Redução nas candidaturas
No Paraná, a Justiça Eleitoral recebeu 1.063 pedidos de registros de candidaturas, o que representa 5,18% do total de solicitações no país. Ao todo, são oito candidatos ao cargo de governador, oito ao de vice-governador, nove ao de senador, 414 ao de deputado federal e 606 ao de deputado estadual. No estado, mais de 8,6 milhões de eleitores devem comparecer às urnas para votar em primeiro turno, a ser realizado no dia 04 de outubro. Em comparação com 2022, quando 1.583 pessoas se registraram para disputar o pleito, houve redução de 32,85% no número de candidatos no Paraná.
COMTER
Em primeira votação na Câmara Municipal de Campo Largo, na segunda-feira (17), foi analisado o projeto que altera a Lei Municipal nº 3.281/2020, que institui o Conselho Municipal do Trabalho, Emprego e Renda (COMTER). Segundo a Secretaria Municipal de Desenvolvimento Econômico e Inovação, o conselho já existe e está sendo reativado após um período de baixa atividade. A mudança também faz parte de um processo de revisão e organização da legislação municipal, com a separação de normas relacionadas a conselhos, fundos e políticas públicas, seguindo orientações do Tribunal de Contas. O projeto altera especificamente o vínculo do COMTER, que passa a ficar ligado à pasta.
Diploma de jornalista
O ministro Alexandre de Moraes, do Supremo Tribunal Federal (STF), defendeu a rediscussão e o retorno da obrigatoriedade do diploma superior em Jornalismo para o exercício da profissão. A declaração ocorreu na Primeira Turma do STF, acompanhando o ministro Flávio Dino, sob o argumento de coibir abusos e crimes cometidos sob o pretexto da liberdade de imprensa.

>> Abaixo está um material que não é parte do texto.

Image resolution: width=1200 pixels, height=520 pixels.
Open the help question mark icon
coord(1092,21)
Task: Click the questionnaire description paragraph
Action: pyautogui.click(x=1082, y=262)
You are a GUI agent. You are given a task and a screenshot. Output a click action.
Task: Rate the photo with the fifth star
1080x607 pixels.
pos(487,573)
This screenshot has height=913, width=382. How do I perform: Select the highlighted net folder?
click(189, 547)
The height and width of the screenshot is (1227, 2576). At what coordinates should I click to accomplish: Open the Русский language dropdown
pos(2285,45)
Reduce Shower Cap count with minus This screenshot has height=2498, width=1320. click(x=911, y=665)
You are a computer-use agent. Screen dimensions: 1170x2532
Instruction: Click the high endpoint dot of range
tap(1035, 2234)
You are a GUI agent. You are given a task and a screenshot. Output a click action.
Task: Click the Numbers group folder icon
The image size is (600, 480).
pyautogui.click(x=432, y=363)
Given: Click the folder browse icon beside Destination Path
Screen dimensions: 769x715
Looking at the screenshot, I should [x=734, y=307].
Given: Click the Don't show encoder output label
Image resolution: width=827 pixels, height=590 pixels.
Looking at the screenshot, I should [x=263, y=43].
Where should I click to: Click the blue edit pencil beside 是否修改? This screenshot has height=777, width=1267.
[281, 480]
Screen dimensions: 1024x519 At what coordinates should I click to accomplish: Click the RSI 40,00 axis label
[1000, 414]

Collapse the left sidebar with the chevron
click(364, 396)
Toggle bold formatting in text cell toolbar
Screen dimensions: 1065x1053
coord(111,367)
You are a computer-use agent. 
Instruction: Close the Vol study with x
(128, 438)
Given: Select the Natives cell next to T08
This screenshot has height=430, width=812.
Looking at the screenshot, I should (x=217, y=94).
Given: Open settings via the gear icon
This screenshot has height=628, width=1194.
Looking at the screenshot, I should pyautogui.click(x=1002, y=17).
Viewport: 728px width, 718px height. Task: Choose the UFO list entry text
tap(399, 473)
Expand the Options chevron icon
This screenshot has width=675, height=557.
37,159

A exigência do diploma superior em Jornalismo foi abolida no Brasil em junho de 2009, quando o próprio STF derrubou a obrigatoriedade do documento por 8 votos a 1.
Pra pensar na cama
“Se a liberdade significa alguma coisa, será sobretudo o direito de dizer às outras pessoas o que elas não querem ouvir”, George Orwell.